16 janvier 2012

Maman les petits bateaux

« Qui vont sur l’eau, ont-ils des jambes ? Mais non mon gros bêta, si c’est Costa, il coulera !» Oui bon, d’accord, elle est affreusement facile et cynique, d’autant plus qu’il y a des victimes et des disparus. Loin de moi l’idée de moquer celles et ceux qui ont eu à subir le naufrage du paquebot sur les côtes Italiennes, c’est surtout dans l’idée de réfléchir sur le pourquoi et le comment d’un tel désastre qu’il est intéressant de se pencher. Tenez, les informations relatent plein de choses terrifiantes, ou à minima inquiétantes concernant la sécurité globale de la marine pour les passagers. Sommes-nous donc du bétail pour nous traiter avec désinvolture, ou bien le profit justifie vraiment de pouvoir faire n’importe quoi ?

Concrètement, cet accident dramatique pointe du doigt énormément de choses différentes, les unes qui pourraient être cocasses si elles n’étaient pas devenues dramatiques, les autres affligeantes car mettant en relief les conditions réelles de travail dans la marine marchande mondiale.
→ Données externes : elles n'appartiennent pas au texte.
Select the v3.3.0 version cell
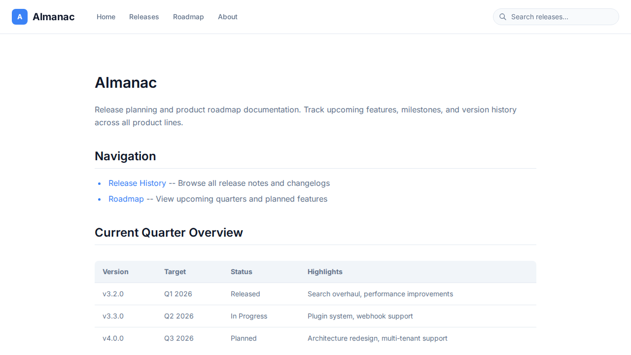 click(113, 316)
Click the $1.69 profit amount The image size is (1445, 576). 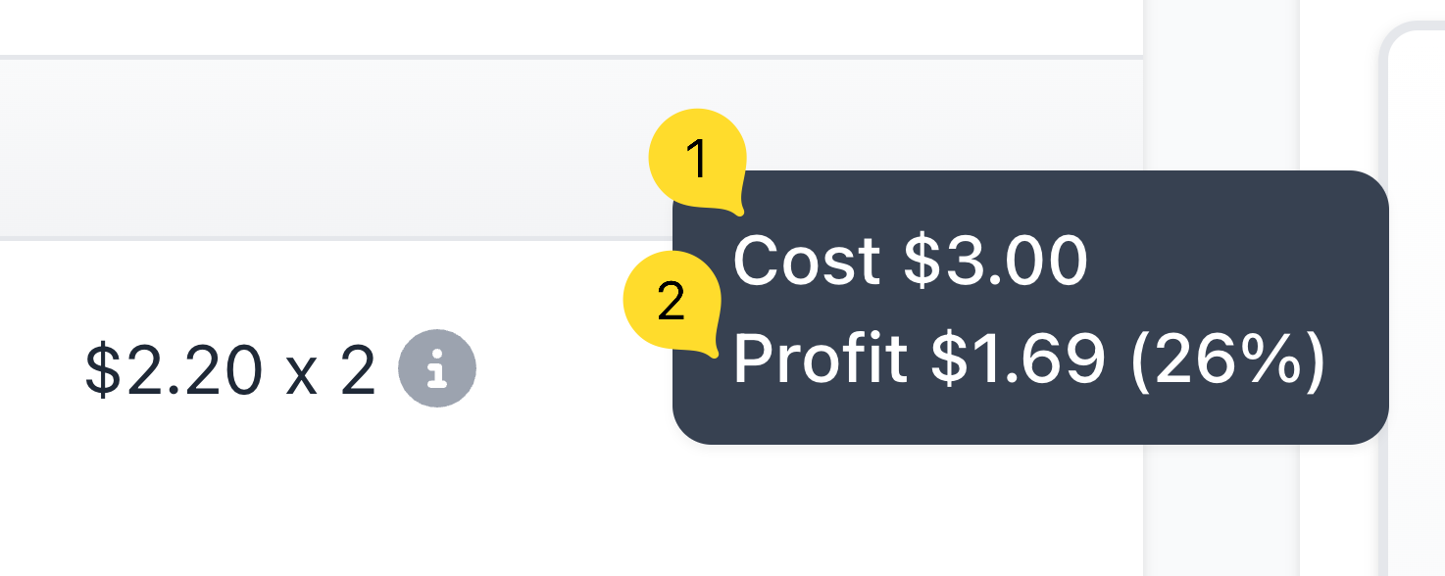[x=1018, y=359]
On s’interroge, on se regarde avec tristesse, et c’est aussi la colère légitime des passagers qui ressort à présent. A qui la faute ? Aurait-on pu éviter la mort des passagers ? Est-ce que tout fut mis en œuvre pour éviter tant que faire se peut l’accident ? Et surtout, qui doit-on désigner comme coupable, et ce sans chercher un lampiste pour porter le chapeau à la place de la chaîne de décisions ?
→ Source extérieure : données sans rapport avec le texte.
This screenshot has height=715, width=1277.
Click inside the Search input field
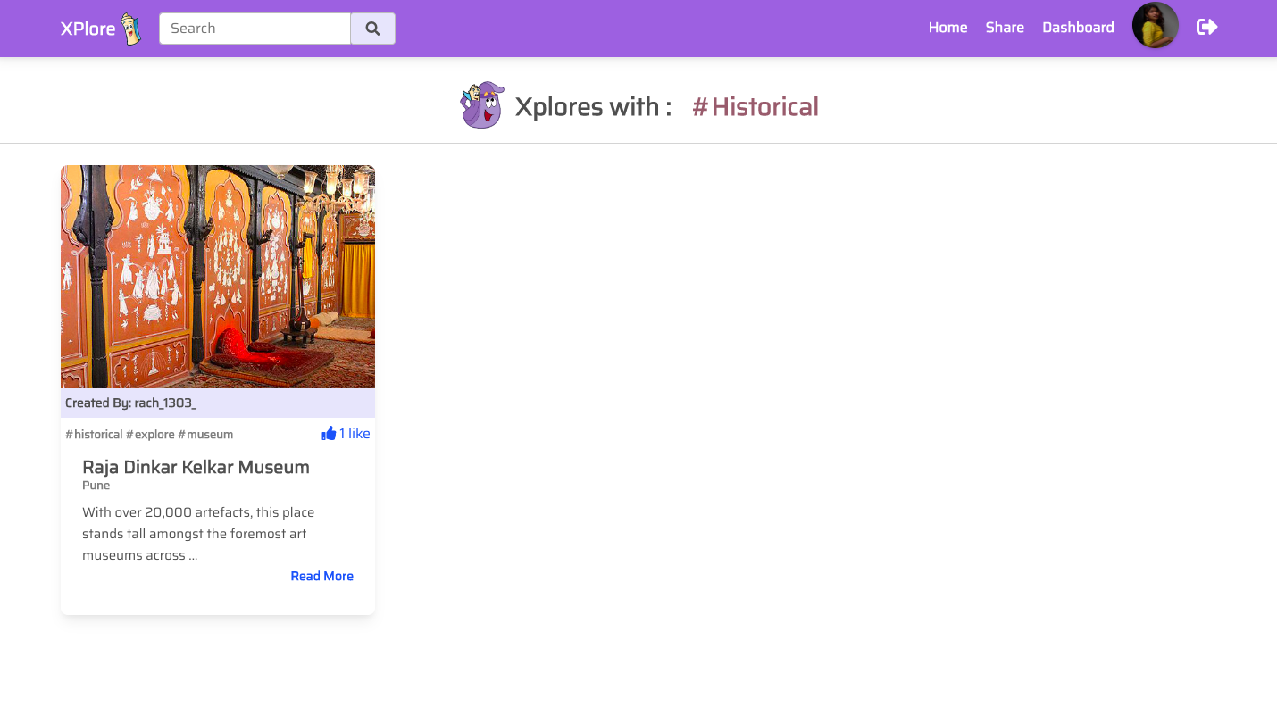[255, 28]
Un des premiers points affligeants est que, pour l’heure, on a identifié que le capitaine aurait quitté le navire bien avant que l’évacuation ait été terminée. Ce point, à lui seul, est déjà inacceptable, car il est du devoir du capitaine d’assumer tant ses décisions, que la sécurité de son équipage et de ses passagers. Lors d’un naufrage, il n’est juste pas concevable qu’on puisse voir le maître à bord prendre la fuite, et laisser ainsi sans direction des milliers de personnes ! On ne parle pas d’une barque, mais d’un navire de plus de 300m de long, jaugeant au-delà des 110.000 tonnes, et emportant des milliers de personnes ! Où est donc le sens de l’honneur, le sens des responsabilités ?! Et, suprême ironie, le dit capitaine a initialement été embauché… comme expert en sécurité. De quoi pousser quelques hurlements sur la véritable « expertise » du bonhomme, non ? Quoi qu’il en soit, responsable
direct ou pas, cette une attitude qui mérite à elle seule une sanction exemplaire.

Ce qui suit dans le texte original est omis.